* Given task: Write out, word for word, everything from the first of these lines down to the line containing "Looking at the screenshot, I should [x=298, y=62].", with both of those lines included.

* Start *

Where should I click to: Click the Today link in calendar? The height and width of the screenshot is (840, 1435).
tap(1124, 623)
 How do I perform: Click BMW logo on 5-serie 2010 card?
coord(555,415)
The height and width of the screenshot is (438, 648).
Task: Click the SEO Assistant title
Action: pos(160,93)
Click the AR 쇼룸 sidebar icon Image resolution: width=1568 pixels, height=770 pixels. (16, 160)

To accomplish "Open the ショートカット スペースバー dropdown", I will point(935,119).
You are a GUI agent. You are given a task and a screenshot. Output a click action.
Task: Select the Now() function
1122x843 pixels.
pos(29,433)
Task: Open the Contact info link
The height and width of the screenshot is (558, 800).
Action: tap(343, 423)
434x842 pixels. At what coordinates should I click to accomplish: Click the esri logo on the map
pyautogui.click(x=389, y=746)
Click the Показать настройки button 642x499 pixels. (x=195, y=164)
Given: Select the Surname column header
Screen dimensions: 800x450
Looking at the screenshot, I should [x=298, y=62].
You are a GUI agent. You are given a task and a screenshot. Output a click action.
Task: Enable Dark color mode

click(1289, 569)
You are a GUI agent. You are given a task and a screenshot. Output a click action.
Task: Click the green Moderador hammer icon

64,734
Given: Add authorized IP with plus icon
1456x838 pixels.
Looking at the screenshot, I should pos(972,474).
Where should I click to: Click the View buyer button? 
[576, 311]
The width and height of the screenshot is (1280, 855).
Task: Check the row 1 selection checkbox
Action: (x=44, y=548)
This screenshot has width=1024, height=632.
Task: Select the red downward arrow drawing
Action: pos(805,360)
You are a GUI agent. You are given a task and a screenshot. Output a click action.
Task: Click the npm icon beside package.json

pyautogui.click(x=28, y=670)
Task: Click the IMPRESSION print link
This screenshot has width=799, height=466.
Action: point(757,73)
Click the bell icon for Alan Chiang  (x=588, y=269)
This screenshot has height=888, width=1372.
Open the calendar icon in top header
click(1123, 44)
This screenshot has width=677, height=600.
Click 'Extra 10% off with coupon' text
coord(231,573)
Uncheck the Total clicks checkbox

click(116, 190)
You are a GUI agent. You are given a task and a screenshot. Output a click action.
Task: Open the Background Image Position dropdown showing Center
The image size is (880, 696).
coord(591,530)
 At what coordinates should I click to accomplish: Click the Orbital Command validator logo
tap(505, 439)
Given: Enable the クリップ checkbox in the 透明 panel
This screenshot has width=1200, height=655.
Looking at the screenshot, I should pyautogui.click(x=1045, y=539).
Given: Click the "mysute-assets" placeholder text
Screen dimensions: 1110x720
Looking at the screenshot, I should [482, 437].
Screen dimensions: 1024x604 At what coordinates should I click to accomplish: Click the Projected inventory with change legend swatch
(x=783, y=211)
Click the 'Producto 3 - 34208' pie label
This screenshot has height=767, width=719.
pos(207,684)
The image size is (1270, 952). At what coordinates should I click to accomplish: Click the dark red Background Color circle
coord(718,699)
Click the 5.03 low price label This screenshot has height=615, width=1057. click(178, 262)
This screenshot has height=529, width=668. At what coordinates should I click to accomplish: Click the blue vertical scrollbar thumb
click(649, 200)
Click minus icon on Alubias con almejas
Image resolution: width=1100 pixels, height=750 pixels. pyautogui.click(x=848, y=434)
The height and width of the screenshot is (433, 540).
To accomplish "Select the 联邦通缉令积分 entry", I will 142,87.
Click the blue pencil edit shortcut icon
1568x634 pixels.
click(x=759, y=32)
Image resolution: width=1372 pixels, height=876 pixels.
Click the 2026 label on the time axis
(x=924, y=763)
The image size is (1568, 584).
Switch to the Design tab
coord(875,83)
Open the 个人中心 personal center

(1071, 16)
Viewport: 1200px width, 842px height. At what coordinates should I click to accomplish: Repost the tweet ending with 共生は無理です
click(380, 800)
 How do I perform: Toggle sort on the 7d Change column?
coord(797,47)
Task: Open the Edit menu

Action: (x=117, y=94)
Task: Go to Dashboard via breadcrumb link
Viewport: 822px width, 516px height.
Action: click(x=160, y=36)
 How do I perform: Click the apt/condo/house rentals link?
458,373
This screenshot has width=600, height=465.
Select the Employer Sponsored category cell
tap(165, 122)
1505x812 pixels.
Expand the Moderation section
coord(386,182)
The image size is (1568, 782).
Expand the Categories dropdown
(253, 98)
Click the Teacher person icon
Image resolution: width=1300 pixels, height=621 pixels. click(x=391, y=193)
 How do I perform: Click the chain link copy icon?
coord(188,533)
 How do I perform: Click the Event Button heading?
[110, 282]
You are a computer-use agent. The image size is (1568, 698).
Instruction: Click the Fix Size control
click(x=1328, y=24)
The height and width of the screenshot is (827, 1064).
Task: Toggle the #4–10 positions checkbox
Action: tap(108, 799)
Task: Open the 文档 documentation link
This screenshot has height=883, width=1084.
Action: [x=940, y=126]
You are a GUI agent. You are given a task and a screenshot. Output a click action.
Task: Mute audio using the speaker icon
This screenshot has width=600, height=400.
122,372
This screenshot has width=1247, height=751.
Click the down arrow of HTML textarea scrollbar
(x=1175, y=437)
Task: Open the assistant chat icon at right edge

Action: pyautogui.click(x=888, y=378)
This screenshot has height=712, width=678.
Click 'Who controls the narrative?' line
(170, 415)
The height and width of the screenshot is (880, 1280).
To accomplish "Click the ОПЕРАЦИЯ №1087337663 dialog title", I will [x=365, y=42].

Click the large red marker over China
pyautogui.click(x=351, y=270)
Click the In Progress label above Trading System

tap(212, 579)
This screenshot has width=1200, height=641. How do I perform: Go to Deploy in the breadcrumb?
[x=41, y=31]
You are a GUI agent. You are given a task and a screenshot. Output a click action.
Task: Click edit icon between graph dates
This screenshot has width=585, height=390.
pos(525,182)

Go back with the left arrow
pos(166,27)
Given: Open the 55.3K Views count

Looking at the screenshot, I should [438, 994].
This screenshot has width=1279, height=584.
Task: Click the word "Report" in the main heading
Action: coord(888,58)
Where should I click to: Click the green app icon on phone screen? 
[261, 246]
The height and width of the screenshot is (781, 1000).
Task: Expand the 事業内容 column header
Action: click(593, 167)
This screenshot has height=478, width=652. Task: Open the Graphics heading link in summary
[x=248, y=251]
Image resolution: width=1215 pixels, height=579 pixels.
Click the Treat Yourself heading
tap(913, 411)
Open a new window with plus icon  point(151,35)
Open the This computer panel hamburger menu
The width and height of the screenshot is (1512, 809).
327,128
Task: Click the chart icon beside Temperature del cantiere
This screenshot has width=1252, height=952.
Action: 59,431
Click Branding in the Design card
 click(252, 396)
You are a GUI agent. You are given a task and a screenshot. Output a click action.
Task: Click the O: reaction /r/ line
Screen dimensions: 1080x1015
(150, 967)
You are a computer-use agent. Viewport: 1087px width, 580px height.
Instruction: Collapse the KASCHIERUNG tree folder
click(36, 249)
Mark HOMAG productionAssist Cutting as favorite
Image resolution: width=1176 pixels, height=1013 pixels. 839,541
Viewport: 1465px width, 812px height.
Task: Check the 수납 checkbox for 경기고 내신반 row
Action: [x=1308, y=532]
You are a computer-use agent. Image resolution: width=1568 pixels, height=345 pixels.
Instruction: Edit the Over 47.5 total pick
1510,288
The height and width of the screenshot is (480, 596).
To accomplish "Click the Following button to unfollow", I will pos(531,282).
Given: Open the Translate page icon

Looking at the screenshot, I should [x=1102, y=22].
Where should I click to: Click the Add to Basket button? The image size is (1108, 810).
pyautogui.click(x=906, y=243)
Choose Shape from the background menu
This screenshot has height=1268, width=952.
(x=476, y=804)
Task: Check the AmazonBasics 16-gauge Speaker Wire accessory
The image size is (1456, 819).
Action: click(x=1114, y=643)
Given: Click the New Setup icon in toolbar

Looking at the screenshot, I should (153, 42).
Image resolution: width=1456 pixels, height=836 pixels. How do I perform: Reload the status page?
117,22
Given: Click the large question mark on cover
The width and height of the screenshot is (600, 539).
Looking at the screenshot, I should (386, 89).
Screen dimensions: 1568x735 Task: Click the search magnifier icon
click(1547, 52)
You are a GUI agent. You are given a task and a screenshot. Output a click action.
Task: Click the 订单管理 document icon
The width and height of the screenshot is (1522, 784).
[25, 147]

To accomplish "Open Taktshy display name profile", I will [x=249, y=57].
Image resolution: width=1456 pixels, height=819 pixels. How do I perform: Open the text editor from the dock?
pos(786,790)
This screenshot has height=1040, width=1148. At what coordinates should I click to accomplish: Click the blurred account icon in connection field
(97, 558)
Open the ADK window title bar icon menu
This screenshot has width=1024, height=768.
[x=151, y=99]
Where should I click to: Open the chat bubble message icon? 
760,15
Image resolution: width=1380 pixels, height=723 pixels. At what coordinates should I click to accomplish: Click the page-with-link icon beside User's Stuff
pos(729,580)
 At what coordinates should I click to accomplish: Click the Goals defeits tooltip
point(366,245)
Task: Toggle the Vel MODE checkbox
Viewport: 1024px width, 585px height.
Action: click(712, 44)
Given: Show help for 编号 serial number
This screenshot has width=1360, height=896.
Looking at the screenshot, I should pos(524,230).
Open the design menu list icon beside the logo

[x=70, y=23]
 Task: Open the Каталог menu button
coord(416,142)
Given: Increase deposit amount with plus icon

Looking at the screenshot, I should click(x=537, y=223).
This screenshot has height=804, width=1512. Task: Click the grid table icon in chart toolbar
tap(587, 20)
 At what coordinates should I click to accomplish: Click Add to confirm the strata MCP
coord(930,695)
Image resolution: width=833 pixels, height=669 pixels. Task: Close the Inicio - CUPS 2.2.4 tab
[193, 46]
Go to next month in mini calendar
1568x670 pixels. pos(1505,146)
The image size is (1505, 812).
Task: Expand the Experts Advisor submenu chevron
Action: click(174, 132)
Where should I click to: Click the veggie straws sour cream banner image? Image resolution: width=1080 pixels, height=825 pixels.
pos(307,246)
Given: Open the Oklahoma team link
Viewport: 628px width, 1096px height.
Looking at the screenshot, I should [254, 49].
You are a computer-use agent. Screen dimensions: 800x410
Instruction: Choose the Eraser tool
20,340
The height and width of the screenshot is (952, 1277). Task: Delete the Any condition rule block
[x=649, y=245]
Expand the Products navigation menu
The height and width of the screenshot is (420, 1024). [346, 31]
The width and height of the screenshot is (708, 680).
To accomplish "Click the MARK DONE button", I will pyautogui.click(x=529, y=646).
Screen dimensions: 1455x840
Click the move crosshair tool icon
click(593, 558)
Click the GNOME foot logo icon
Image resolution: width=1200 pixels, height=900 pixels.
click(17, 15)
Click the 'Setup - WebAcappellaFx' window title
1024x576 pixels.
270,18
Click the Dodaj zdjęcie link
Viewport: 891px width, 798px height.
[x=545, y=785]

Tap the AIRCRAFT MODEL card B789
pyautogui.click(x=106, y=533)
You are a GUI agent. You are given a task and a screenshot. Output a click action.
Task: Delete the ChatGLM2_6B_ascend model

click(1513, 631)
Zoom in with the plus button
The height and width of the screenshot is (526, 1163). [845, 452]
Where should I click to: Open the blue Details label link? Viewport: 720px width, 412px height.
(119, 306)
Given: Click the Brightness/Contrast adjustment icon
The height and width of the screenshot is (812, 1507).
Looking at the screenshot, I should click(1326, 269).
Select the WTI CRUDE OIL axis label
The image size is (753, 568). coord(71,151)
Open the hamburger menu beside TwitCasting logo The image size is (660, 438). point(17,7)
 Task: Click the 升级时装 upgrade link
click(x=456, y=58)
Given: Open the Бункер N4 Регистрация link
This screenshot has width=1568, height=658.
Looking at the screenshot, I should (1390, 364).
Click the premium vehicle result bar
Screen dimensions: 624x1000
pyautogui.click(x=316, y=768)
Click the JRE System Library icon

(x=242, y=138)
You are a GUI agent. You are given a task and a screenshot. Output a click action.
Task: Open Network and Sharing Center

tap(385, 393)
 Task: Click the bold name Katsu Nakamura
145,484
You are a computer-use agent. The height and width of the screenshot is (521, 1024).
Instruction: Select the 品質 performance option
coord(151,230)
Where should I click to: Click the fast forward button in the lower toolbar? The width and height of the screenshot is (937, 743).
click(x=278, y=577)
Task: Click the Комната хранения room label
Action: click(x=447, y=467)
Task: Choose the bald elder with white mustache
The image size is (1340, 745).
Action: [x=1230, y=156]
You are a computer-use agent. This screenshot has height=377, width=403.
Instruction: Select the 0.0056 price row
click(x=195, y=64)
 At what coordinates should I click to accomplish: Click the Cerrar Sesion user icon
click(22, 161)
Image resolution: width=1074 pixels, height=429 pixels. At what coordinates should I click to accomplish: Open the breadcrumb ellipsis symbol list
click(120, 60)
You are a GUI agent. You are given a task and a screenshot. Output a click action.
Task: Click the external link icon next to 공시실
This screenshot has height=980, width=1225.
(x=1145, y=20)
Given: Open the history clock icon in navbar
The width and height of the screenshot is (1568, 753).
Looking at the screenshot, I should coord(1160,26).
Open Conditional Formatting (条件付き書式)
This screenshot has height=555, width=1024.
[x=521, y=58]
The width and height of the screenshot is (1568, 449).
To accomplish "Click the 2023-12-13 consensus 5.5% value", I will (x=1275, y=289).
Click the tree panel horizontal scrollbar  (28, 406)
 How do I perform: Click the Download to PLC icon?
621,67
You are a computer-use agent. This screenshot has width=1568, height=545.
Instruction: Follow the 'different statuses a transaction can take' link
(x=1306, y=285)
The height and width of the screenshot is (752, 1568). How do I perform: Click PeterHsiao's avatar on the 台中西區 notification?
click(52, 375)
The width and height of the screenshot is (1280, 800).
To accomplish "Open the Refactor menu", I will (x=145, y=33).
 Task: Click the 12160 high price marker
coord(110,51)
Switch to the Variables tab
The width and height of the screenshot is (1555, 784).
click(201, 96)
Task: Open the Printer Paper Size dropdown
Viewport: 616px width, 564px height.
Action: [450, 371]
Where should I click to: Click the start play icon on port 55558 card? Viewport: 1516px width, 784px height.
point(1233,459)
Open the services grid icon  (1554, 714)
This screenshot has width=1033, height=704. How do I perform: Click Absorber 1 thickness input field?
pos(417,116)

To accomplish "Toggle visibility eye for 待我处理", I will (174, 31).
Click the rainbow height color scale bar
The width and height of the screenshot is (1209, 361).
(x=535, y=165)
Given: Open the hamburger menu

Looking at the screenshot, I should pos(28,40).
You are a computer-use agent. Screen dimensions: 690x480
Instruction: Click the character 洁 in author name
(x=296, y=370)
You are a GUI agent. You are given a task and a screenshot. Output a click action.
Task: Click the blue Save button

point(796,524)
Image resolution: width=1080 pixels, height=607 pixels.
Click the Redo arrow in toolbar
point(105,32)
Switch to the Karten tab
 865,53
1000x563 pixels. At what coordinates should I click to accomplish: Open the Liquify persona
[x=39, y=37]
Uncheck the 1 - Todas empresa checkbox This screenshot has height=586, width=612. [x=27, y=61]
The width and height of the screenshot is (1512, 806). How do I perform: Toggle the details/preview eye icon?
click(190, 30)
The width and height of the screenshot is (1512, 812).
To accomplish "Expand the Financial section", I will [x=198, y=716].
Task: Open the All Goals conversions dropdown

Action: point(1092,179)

* End *

* Task result:
Where should I click to: Click the Today link in calendar? The height and width of the screenshot is (840, 1435).
tap(1124, 623)
 How do I perform: Click BMW logo on 5-serie 2010 card?
coord(555,415)
The height and width of the screenshot is (438, 648).
Task: Click the SEO Assistant title
Action: pos(160,93)
Click the AR 쇼룸 sidebar icon Image resolution: width=1568 pixels, height=770 pixels. (16, 160)

To accomplish "Open the ショートカット スペースバー dropdown", I will point(935,119).
You are a GUI agent. You are given a task and a screenshot. Output a click action.
Task: Select the Now() function
1122x843 pixels.
pos(29,433)
Task: Open the Contact info link
The height and width of the screenshot is (558, 800).
Action: tap(343, 423)
434x842 pixels. At what coordinates should I click to accomplish: Click the esri logo on the map
pyautogui.click(x=389, y=746)
Click the Показать настройки button 642x499 pixels. (x=195, y=164)
Given: Select the Surname column header
Screen dimensions: 800x450
Looking at the screenshot, I should [x=298, y=62].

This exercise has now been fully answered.